Leviers de croissance et justice sociale
Au cœur de ces orientations, trois leviers apparaissent comme essentiels pour articuler croissance et équité :
- Investissement public ciblé : financer l’éducation et la santé pour réduire les inégalités sociales, tout en augmentant la productivité globale de la main-d’œuvre.
- Souveraineté économique : relocaliser les secteurs stratégiques afin de sécuriser l’approvisionnement national, réduire la dépendance extérieure et stabiliser le budget de l’État face aux crises.
- Fiscalité juste et incitative : taxer les activités polluantes ou les rentes improductives pour financer la transition verte, tout en soutenant le pouvoir d’achat des classes moyennes et modestes afin de stimuler la demande intérieure.
Ces trois piliers traduisent une volonté de bâtir un modèle économique équilibré, capable de conjuguer justice sociale, résilience et transition écologique.

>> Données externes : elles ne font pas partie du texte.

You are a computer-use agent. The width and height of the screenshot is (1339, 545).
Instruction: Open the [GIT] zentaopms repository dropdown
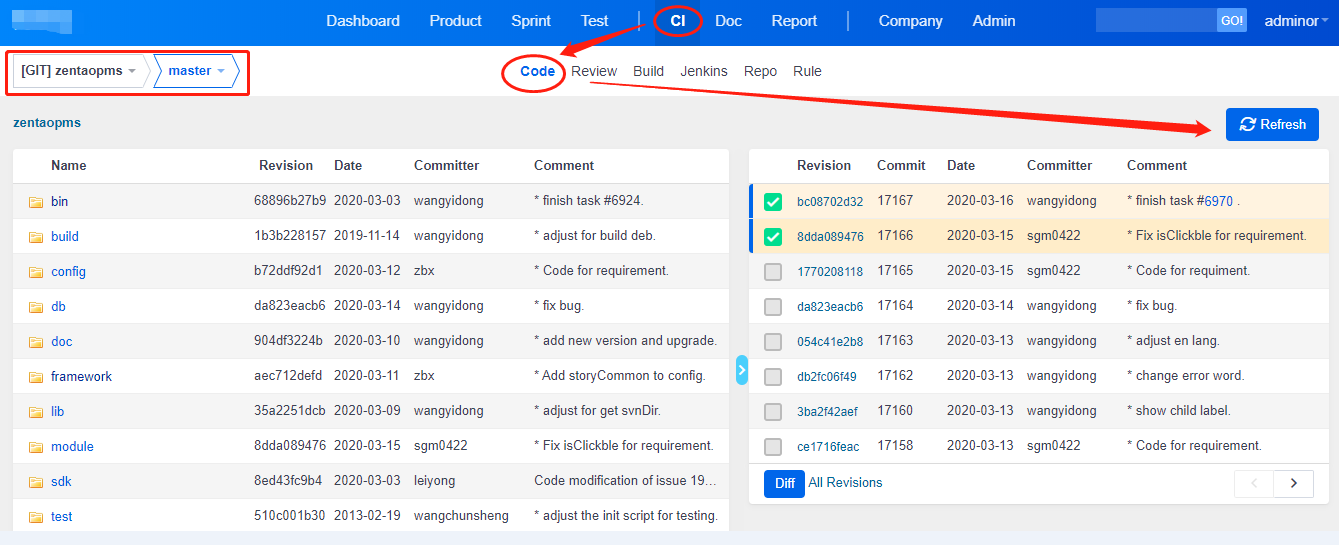tap(79, 71)
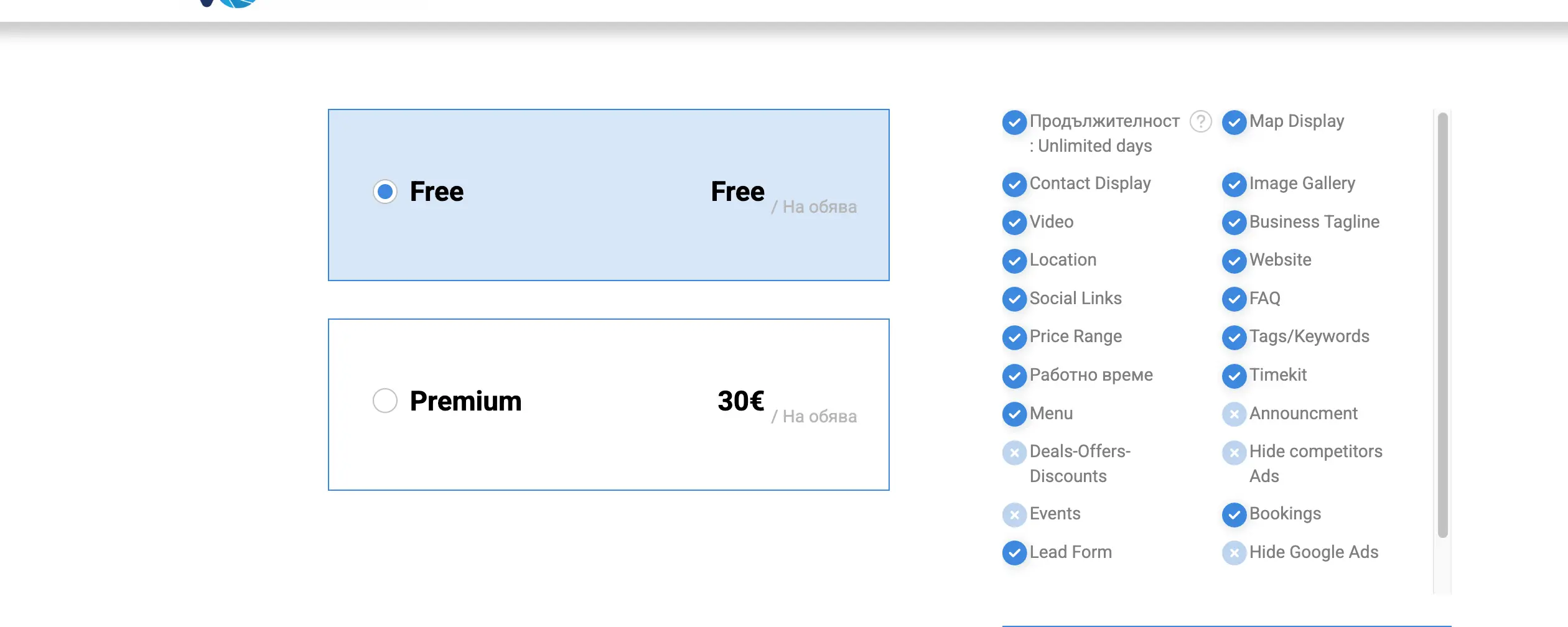Image resolution: width=1568 pixels, height=627 pixels.
Task: Click the Announcment unavailable X icon
Action: pyautogui.click(x=1234, y=414)
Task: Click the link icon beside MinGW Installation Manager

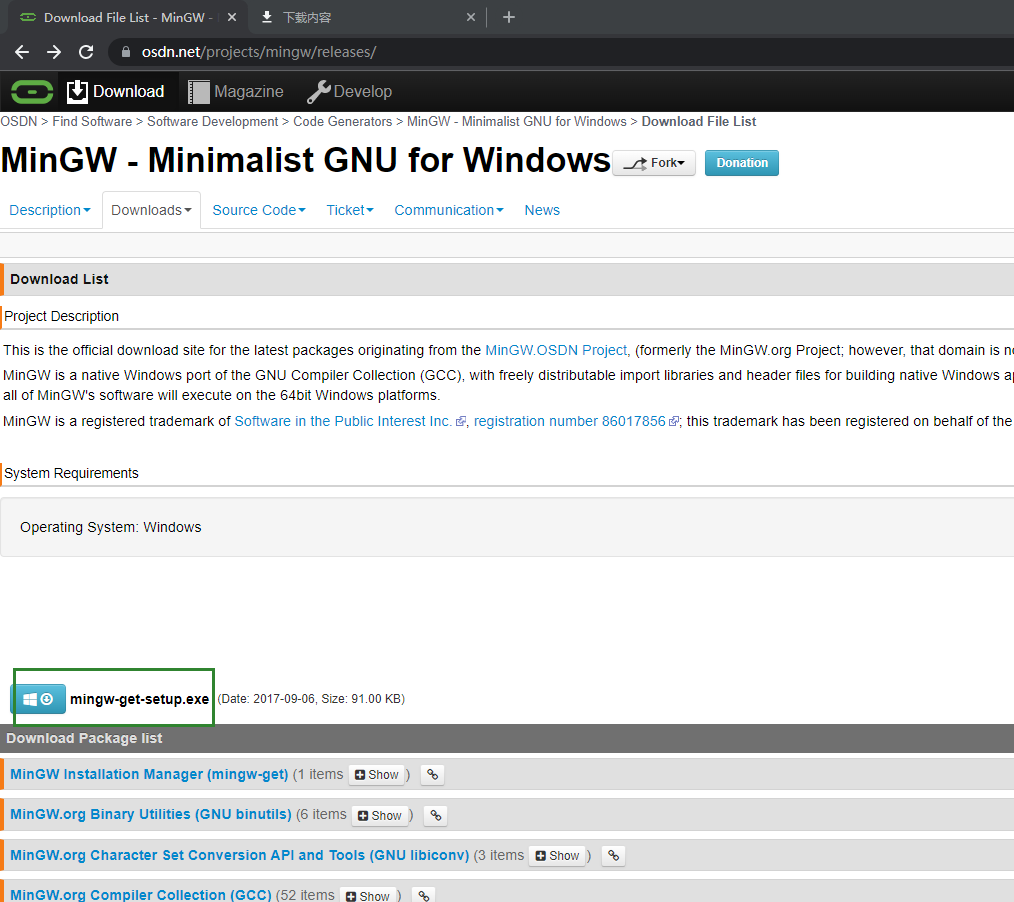Action: coord(432,774)
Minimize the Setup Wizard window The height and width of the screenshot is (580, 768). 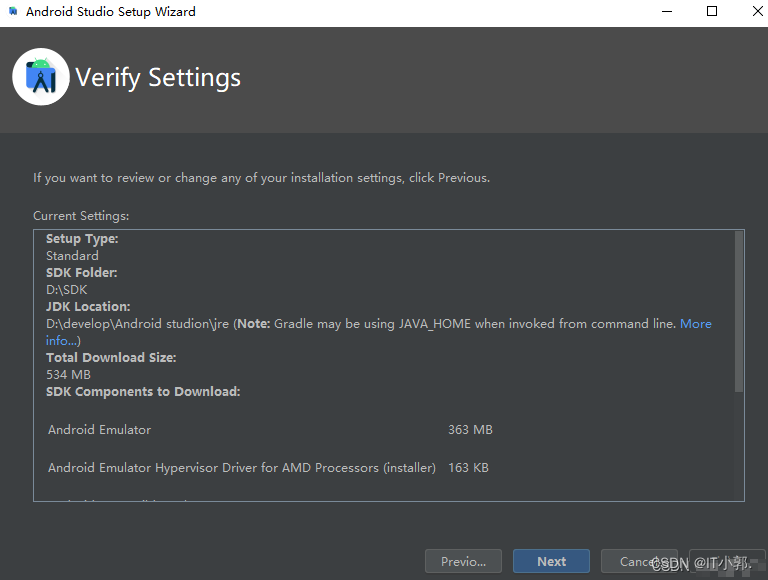[667, 11]
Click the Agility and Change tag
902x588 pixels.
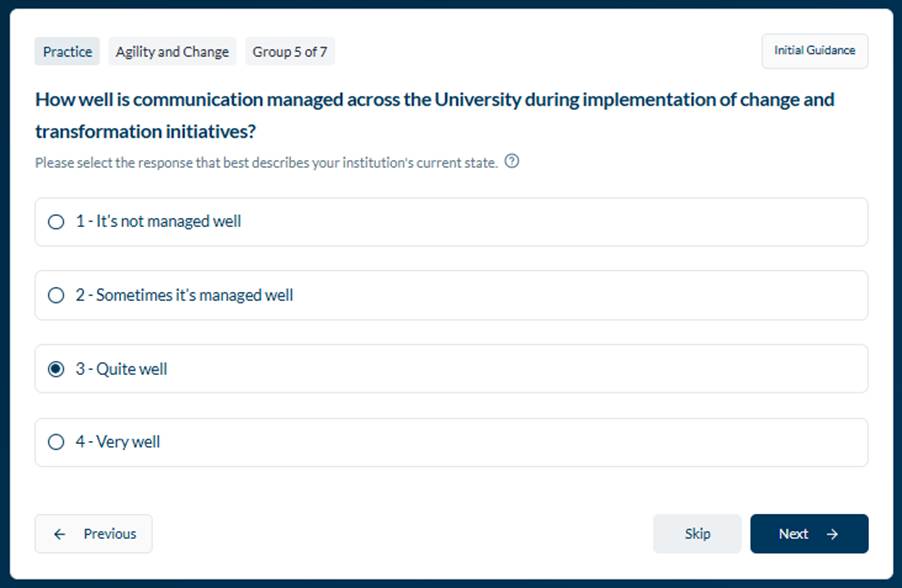(172, 52)
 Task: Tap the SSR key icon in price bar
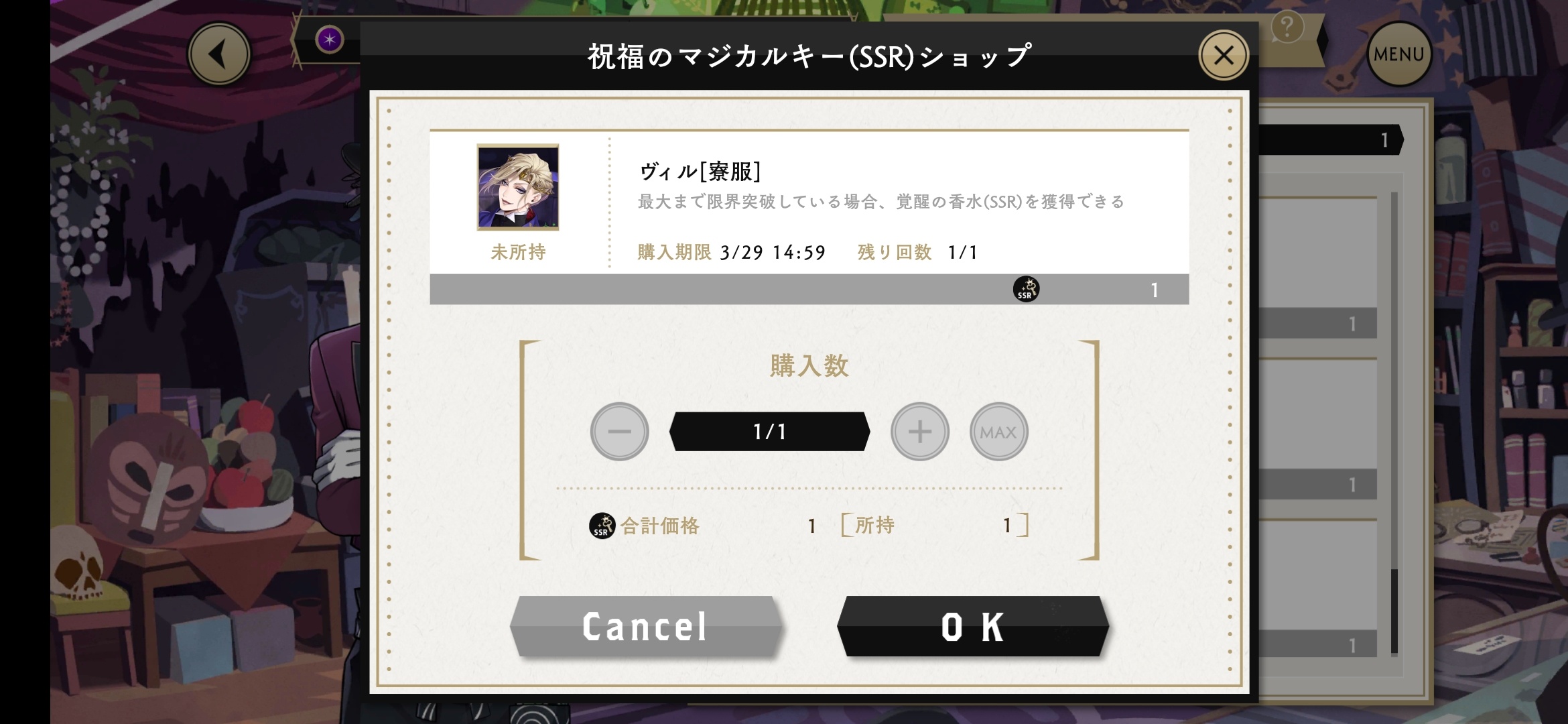[1026, 290]
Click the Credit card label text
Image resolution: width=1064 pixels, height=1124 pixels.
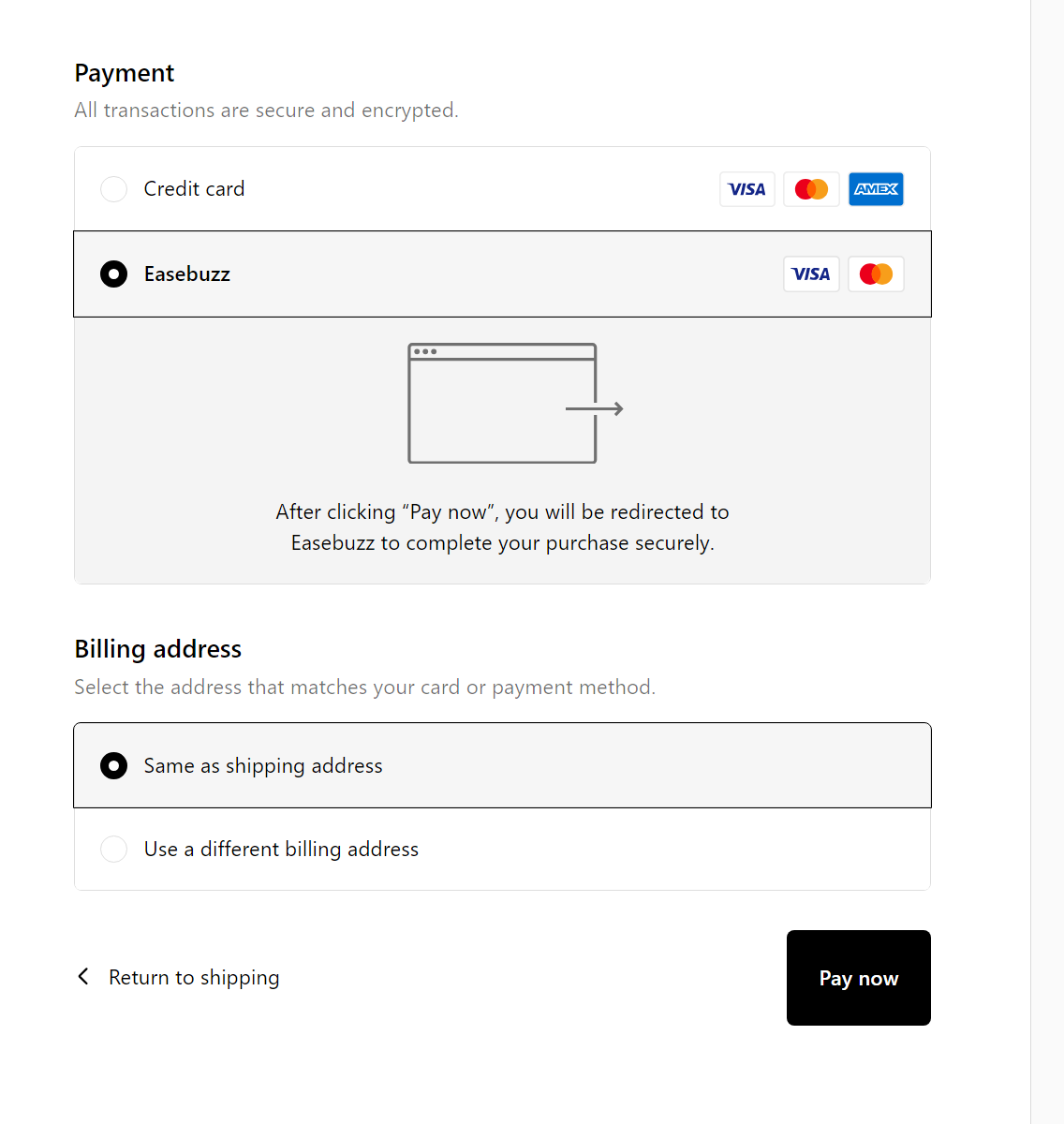(x=194, y=189)
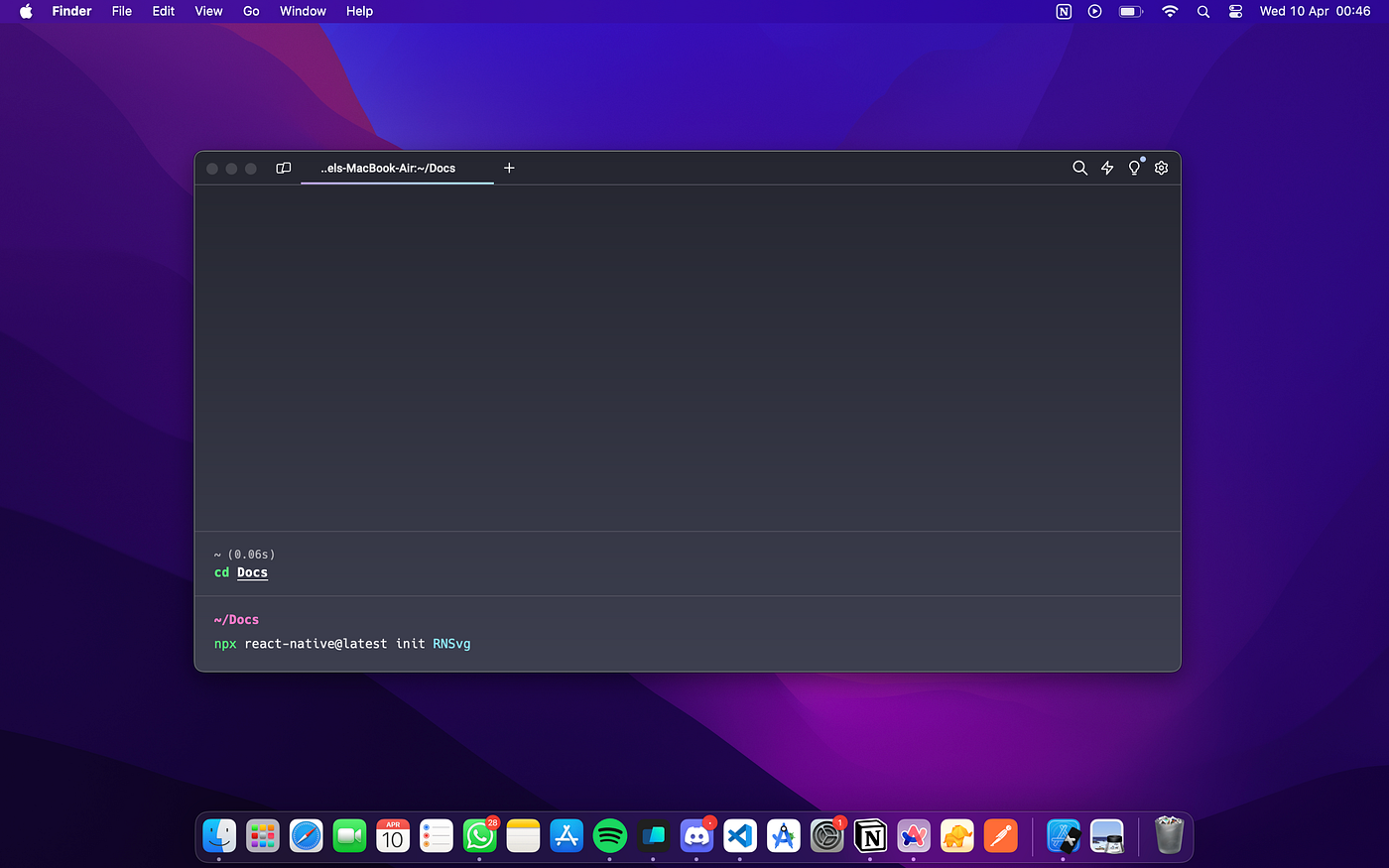Open Notion from the dock

click(870, 836)
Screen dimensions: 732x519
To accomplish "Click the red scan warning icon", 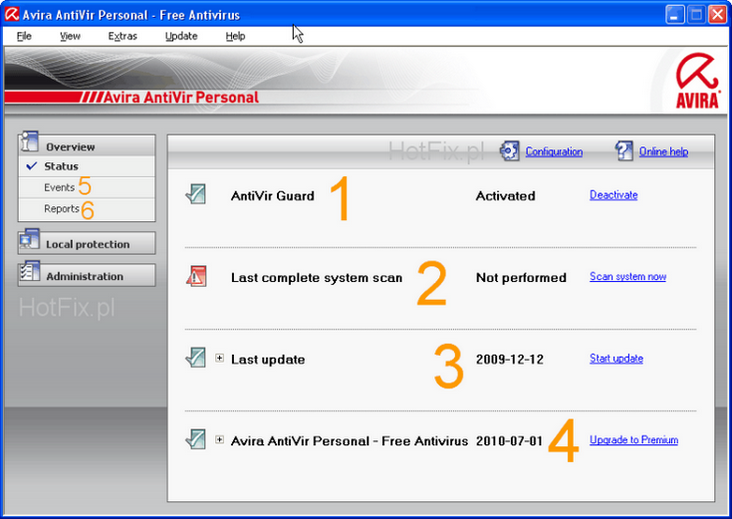I will pos(196,277).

Une économie sous pression internationale
Le contexte mondial impose une vigilance accrue. Les incertitudes géopolitiques au Moyen-Orient, la volatilité des marchés de l’énergie et des matières premières, les perturbations des chaînes d’approvisionnement et les défis climatiques constituent autant de menaces pour la stabilité économique.
Mme Zenzri a insisté sur la nécessité de bâtir un budget résilient face aux crises internationales, notamment les répercussions du conflit de 2026. La diversification du tissu économique, la modernisation des systèmes de production et l’encouragement des initiatives collectives sont présentés comme des réponses stratégiques.
Résilience et perspectives
La Ministre des Finances, Mme Mechket Selma El Khaldi, a présenté un bilan de l’exécution du budget 2026, mettant en avant la résistance de l’économie tunisienne malgré les tensions financières et l’instabilité mondiale. Le projet 2027 repose sur des politiques destinées à consolider la solidité des finances publiques et à promouvoir un développement équitable et durable. Comparaisons régionales et internationales.
La démarche tunisienne s’inscrit dans un contexte où plusieurs pays de la région adaptent leurs budgets aux crises mondiales :
- En Égypte, le budget 2026-2027 met l’accent sur la réduction de la dette publique et la sécurisation des importations alimentaires, face à la hausse des prix mondiaux ;
- Au Maroc, la loi de finances 2027 prévoit un investissement massif dans les énergies renouvelables et la digitalisation des services publics, afin de réduire la dépendance énergétique et d’améliorer la compétitivité ;
- Dans les pays du Golfe, les budgets 2027 continuent à s’appuyer sur les revenus pétroliers, mais avec une diversification accrue vers le tourisme, la finance et les technologies.
Comparée à ces modèles, la Tunisie se distingue par une volonté affirmée de construire un budget de souveraineté, centré sur la justice sociale et la participation citoyenne. Là où d’autres pays privilégient la stabilité macroéconomique ou la diversification sectorielle, la Tunisie met en avant une approche intégrée, combinant résilience économique et consolidation de l’État social.
Une étape décisive pour la souveraineté nationale En conclusion, Mme Zenzri a affirmé que le projet de loi de finances 2027 doit répondre aux aspirations des Tunisiennes et des Tunisiens, en consolidant l’État social, en garantissant une justice équitable et en renforçant les fondements de la souveraineté économique nationale.
Ce projet apparaît ainsi comme une étape charnière dans la trajectoire de la Tunisie : un budget conçu non seulement pour gérer les équilibres financiers, mais pour affirmer une vision politique et stratégique dans un monde marqué par l’incertitude.